Within the slab there are multiple areas where stiffness may be lost. Some factors such as

geometry may be easily included in the model as in the case of slab drops or large slab

openings. The more difficult question is what modification to stiffness should be assumed

for the slab and walls. As in most concrete modeling, it is reasonable to assume that at a

minimum some cracking will occur and more likely there will be significant cracking and

inelastic behavior. Thus gross section properties are rarely appropriate. There are also

other areas where stiffness may be lost such as slip at the interface of the slab to

foundation wall or local crushing of concrete at the core interface. It may also be the case

that the slab stiffness changes over time, as happens during cyclic loading. Modifications to

the slab stiffness are an attempt to account for all sources of loss and arrive at an effective

stiffness value.

Since there is a large degree of uncertainty in estimating the actual effective stiffness of the

system one option which is gaining traction is to bracket the stiffness within a reasonable

range. Under even the smallest events it is safe to say that there is cracking, slip, and

inelastic behavior which make a number less then unity likely for the stiffness. At the same

time even a highly damaged slab or one that is not completely detailed to transfer the shear

will offer some degree of stiffness, thus a number larger than zero on the low end is

reasonable.

A range for the bracketing will be recommended by Chapter 5 of ATC-72-1 PEER Tall

Buildings Initiative Interim Guidelines on Modeling and Acceptance criteria (currently in

90% draft). The recommended upper bound of the flexural stiffness EI for the floor

diaphragm and foundation walls is half of the gross section properties of the elements

versus a lower bound of 0.2 times the gross section properties (or fully cracked, transformed

section).

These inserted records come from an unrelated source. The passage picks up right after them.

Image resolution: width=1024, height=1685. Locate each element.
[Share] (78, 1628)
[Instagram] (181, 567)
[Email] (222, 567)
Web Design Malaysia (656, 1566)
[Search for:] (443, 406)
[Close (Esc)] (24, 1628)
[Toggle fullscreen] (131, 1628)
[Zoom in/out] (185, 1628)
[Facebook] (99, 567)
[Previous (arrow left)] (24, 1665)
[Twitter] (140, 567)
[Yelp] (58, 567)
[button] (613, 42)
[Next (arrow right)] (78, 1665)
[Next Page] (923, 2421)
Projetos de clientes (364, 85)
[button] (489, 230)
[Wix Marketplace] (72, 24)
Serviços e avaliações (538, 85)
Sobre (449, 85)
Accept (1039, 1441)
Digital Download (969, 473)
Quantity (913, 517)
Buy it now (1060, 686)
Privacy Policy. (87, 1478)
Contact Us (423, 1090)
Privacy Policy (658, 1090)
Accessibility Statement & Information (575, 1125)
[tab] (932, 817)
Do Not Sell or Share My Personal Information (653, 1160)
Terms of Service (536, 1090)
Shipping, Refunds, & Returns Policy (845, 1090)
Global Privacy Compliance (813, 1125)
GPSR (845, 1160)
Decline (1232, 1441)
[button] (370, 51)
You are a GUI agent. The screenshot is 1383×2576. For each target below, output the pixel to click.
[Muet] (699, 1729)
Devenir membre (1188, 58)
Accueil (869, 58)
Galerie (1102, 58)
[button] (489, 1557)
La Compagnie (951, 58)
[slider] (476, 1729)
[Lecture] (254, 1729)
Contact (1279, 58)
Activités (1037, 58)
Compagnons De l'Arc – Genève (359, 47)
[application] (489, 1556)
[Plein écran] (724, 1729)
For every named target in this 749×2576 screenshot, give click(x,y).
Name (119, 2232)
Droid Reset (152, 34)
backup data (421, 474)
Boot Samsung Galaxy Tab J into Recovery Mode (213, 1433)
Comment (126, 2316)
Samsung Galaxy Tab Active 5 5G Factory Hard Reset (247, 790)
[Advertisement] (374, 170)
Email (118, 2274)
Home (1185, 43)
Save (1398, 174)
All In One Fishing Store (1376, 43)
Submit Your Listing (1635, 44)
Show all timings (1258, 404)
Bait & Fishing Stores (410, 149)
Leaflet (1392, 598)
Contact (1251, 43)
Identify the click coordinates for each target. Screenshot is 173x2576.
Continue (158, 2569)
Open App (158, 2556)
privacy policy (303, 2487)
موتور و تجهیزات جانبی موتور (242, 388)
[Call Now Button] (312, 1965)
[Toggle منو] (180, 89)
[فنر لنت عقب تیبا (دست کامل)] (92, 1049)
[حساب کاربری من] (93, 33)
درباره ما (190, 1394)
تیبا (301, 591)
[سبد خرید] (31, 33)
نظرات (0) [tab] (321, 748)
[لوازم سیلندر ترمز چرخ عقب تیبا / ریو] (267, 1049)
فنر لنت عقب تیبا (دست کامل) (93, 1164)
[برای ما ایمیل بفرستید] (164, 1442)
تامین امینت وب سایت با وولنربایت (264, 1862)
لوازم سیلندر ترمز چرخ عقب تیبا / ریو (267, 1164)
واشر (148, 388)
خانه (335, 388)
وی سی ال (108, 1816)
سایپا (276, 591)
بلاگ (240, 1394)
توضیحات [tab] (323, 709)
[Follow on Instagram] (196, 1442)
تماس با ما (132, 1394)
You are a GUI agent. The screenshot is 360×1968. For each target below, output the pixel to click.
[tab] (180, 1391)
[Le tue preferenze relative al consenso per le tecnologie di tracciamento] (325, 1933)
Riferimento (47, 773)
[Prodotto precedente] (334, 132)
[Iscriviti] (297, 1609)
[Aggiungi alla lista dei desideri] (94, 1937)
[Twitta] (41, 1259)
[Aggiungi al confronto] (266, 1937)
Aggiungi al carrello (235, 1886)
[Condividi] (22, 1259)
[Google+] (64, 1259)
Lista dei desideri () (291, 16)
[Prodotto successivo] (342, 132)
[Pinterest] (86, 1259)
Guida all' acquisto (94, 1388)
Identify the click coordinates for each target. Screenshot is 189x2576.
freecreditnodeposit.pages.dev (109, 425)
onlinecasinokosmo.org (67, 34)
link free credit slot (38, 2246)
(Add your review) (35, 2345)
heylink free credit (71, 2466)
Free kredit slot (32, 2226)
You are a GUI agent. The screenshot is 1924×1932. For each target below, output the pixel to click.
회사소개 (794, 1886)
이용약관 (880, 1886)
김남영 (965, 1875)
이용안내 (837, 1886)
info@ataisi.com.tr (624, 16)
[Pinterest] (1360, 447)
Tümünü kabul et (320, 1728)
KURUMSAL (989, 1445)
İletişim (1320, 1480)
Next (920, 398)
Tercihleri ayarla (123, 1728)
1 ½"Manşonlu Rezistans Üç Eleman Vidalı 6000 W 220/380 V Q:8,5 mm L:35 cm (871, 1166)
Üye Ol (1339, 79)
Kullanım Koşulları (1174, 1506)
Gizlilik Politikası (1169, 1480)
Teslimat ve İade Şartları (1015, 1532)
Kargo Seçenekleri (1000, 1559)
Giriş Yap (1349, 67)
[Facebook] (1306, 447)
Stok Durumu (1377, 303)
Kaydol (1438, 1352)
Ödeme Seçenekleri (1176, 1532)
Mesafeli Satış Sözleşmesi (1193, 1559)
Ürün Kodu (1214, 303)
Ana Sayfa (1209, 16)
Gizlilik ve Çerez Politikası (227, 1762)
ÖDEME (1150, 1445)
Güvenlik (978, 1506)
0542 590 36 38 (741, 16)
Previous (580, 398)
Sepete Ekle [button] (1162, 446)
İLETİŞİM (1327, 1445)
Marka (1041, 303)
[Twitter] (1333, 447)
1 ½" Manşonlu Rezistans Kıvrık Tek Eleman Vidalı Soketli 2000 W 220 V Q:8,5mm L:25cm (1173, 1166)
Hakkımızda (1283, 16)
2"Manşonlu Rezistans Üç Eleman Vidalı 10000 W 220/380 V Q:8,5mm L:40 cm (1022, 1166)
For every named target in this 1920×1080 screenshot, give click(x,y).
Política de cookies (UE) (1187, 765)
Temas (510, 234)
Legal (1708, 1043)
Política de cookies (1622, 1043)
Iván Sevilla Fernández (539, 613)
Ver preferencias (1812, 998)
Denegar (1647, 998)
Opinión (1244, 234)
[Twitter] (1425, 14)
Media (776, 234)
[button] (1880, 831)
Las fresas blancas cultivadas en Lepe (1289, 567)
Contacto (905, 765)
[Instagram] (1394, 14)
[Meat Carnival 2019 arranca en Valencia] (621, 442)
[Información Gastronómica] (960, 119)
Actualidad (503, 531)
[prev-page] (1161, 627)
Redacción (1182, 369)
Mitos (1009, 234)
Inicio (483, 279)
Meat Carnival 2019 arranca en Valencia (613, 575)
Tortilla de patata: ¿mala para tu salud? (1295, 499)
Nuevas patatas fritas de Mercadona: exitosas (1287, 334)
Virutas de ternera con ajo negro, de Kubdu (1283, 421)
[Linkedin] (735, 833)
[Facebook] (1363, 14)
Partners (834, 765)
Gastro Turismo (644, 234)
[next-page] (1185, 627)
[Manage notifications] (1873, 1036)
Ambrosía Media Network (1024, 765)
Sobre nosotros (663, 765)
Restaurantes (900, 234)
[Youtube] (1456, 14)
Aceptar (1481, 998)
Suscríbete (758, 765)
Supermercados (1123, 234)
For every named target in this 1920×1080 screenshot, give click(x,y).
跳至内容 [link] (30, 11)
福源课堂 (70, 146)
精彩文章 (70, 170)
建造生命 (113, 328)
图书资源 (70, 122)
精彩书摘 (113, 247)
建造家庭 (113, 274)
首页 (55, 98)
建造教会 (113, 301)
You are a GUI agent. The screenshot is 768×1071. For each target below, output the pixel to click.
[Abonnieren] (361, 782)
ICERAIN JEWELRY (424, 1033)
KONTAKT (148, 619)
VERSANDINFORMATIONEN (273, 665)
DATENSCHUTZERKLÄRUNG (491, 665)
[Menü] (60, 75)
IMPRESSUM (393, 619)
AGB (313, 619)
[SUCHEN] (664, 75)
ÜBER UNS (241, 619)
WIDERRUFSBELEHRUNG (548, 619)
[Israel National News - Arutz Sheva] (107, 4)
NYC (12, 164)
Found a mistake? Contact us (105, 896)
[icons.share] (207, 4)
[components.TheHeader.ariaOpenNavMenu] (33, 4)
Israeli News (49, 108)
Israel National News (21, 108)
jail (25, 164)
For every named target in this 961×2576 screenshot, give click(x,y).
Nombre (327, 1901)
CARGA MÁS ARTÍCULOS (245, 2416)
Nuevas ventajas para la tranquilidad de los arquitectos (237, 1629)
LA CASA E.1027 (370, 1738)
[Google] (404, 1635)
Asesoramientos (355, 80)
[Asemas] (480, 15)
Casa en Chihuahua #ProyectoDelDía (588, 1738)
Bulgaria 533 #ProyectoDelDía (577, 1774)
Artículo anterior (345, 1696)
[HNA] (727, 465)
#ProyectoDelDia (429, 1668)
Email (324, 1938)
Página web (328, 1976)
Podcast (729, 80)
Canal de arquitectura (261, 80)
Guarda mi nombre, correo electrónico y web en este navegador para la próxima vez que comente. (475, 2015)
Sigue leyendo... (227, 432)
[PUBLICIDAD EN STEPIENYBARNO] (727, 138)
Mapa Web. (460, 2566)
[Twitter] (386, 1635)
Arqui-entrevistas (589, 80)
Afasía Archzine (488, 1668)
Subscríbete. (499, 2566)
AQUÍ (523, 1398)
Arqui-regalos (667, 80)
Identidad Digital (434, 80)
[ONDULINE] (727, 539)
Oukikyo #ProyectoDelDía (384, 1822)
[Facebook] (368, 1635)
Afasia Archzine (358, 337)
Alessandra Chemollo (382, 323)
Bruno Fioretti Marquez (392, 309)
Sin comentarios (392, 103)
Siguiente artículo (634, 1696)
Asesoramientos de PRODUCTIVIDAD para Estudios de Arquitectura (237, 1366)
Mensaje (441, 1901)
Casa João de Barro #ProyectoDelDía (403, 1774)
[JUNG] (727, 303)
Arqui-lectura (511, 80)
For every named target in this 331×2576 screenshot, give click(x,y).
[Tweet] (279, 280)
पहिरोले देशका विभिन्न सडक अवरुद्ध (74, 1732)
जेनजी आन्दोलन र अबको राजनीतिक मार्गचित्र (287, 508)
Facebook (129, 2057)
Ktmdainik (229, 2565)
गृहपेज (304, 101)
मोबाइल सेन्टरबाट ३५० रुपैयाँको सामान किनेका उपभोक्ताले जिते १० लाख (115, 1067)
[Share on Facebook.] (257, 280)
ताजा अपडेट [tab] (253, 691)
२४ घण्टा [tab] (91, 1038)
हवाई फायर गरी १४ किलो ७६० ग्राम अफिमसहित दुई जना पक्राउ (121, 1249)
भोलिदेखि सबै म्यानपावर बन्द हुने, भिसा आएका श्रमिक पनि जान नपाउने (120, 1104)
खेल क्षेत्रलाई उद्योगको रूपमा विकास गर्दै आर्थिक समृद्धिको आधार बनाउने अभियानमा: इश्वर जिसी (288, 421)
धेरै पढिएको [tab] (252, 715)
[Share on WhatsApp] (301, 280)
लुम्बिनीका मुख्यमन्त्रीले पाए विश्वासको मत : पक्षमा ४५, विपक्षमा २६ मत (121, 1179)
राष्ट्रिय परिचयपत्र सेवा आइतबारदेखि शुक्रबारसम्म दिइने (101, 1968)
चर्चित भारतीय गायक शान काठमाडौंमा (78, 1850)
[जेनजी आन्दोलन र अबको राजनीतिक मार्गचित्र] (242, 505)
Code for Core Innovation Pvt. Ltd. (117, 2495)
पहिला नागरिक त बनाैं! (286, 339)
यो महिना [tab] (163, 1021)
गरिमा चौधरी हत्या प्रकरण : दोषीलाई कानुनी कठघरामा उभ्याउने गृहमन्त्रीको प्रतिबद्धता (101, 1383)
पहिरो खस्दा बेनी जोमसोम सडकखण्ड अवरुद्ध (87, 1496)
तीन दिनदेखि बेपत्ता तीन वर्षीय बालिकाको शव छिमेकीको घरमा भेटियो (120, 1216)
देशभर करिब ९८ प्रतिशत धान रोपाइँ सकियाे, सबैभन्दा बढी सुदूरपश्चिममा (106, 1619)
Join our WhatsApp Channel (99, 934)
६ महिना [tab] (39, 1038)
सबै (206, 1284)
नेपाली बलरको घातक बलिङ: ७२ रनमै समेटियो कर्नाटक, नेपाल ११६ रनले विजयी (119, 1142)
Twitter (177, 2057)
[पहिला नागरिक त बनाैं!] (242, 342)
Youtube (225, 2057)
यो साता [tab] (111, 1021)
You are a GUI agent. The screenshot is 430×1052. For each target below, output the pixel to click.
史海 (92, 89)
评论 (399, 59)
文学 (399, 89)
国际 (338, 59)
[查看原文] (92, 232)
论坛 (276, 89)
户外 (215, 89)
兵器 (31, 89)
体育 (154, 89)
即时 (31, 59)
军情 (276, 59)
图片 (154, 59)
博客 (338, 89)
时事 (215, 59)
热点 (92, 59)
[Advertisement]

The recommended shear stiffness for the floor diaphragms and perimeter

foundation walls GAv has an upper bound of half the gross section properties, coupled with

a lower bound of 0.05 to 0.2 times the gross section properties. The flexural and shear

stiffness of other critical elements like the core wall, foundation mats, pile caps, etc is

recommended at 0.3 times the gross section properties. (Maffei)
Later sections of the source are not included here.